R/InjuryCovariates.R

Defines functions InjuryCovariates

Documented in InjuryCovariates

#' @title InjuryCovariates
#'
#' @description
#' Define covariates from whale injury narratives based on presence or absence of key words or phrases
#' used to predict health outcomes. 'Narratives' (case sensitive) should be in a wide-form data frame
#' in column of same name. Append covariates to data frame using function InjuryCovariates(). Resulting
#' data frame is used with Random Forest classification trees to predict health status of whales involved in
#' entanglements or vessel strikes. Package includes example data frame "WhaleData"
#'
#' @usage InjuryCovariates(df)
#'
#' @param df an object of class 'data.frame'
#'
#' @author Jim Carretta <jim.carretta@noaa.gov>
#'
#' @examples
#'
#' # append injury covariates to WhaleData
#'
#' WhaleDataCovs <- InjuryCovariates(WhaleData)
#'
#' head(WhaleDataCovs)
#'
#' # show barplot of injury covariates by health status
#'  barplotCovariates(WhaleDataCovs)
#'
#' @export
#'

InjuryCovariates = function(df) {

# Covariates defined below, starting with covariate = 'mobility.limited'
# Multiple words/phrases may be pooled into a single covariate, e.g. the covariate 'decline'
# includes narrative words/phrases 'cyamid', 'whale lice', 'emaciation', 'skin discoloration', etc.
# Covariate string searches use function 'grepl' and may be abbreviated to accommodate different
# states of same word/phrase/meaning. For example, an emaciated whale may include narrative
# references to: 'emacatied', 'emaciation'. Thus, the string 'emaciat' is used with function grepl.
# Covariate misspellings (e.g. 'propeller' vs 'propellar') are coded generically ('propell') to capture
# all occurrences.

# Multiple conditions are identified using string wildcards with grepl() function:
# Narratives including both 'flukes' and 'missing' are identified using grepl("missing.*fluke|fluke.*missing))
# while phrases as 'partially disentangled' and 'partial disentanglement' are handled by grepl("partial.*disentangl)

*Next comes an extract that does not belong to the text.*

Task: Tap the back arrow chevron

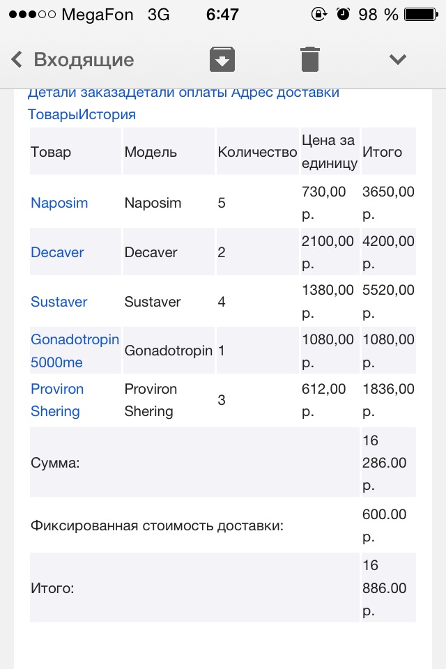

# clean narratives of non-ASCII characters

    df$Narrative <- gsub("&",  "and", df$Narrative)
    df$Narrative <- gsub("@",  "at",  df$Narrative)

# Evidence the whale was mobility.limited or had limited mobility resulting from an entanglement?

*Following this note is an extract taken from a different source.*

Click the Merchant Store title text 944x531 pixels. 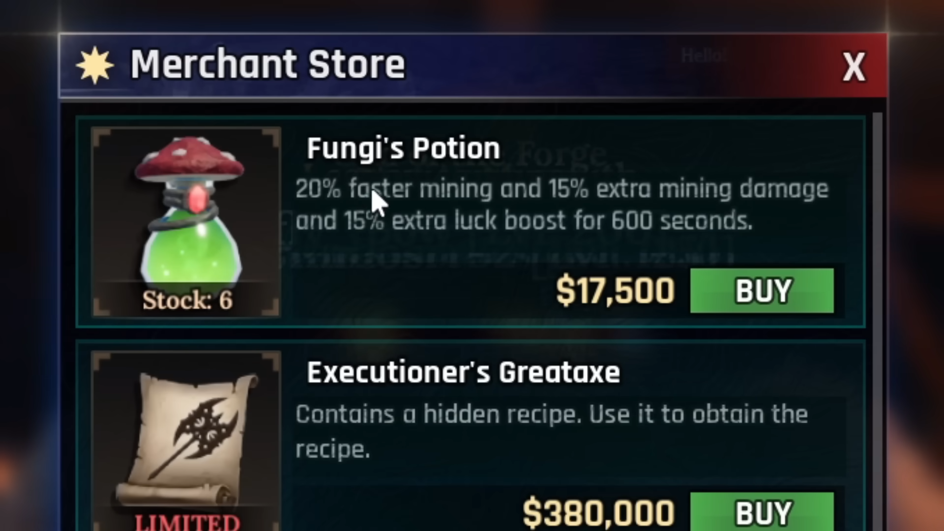click(267, 64)
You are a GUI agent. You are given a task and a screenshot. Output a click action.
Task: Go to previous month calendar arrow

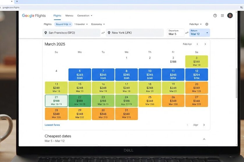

    mobility.limited = paste(c("anchor", "difficultly spending time at surface", "exhausted", "hog", "motionless",
                    "mobility","unable to move","stationary whale", "entrap", "not using flukes", "inability to",
                    "whale was stationary", "animal was stationary", "stationary animal", "forward progress",
                    "weighted","using flippers only", "could not freely swim", "docile", "ability to", "unable to dive",
                    "bobbing up and down to breathe"), collapse="|")

    mobility.limited = grepl(mobility.limited, df$Narrative, ignore.case=TRUE)

    mobility.limited = as.numeric(lapply(mobility.limited, as.numeric))

# Was a calf, juvenile or lactating mother involved?
    calf.juv = paste(c("calf","juvenile","young","dependent"), collapse="|")
    calf.juv = grepl(calf.juv, df$Narrative, ignore.case=TRUE)
    calf.juv = as.numeric(lapply(calf.juv, as.numeric))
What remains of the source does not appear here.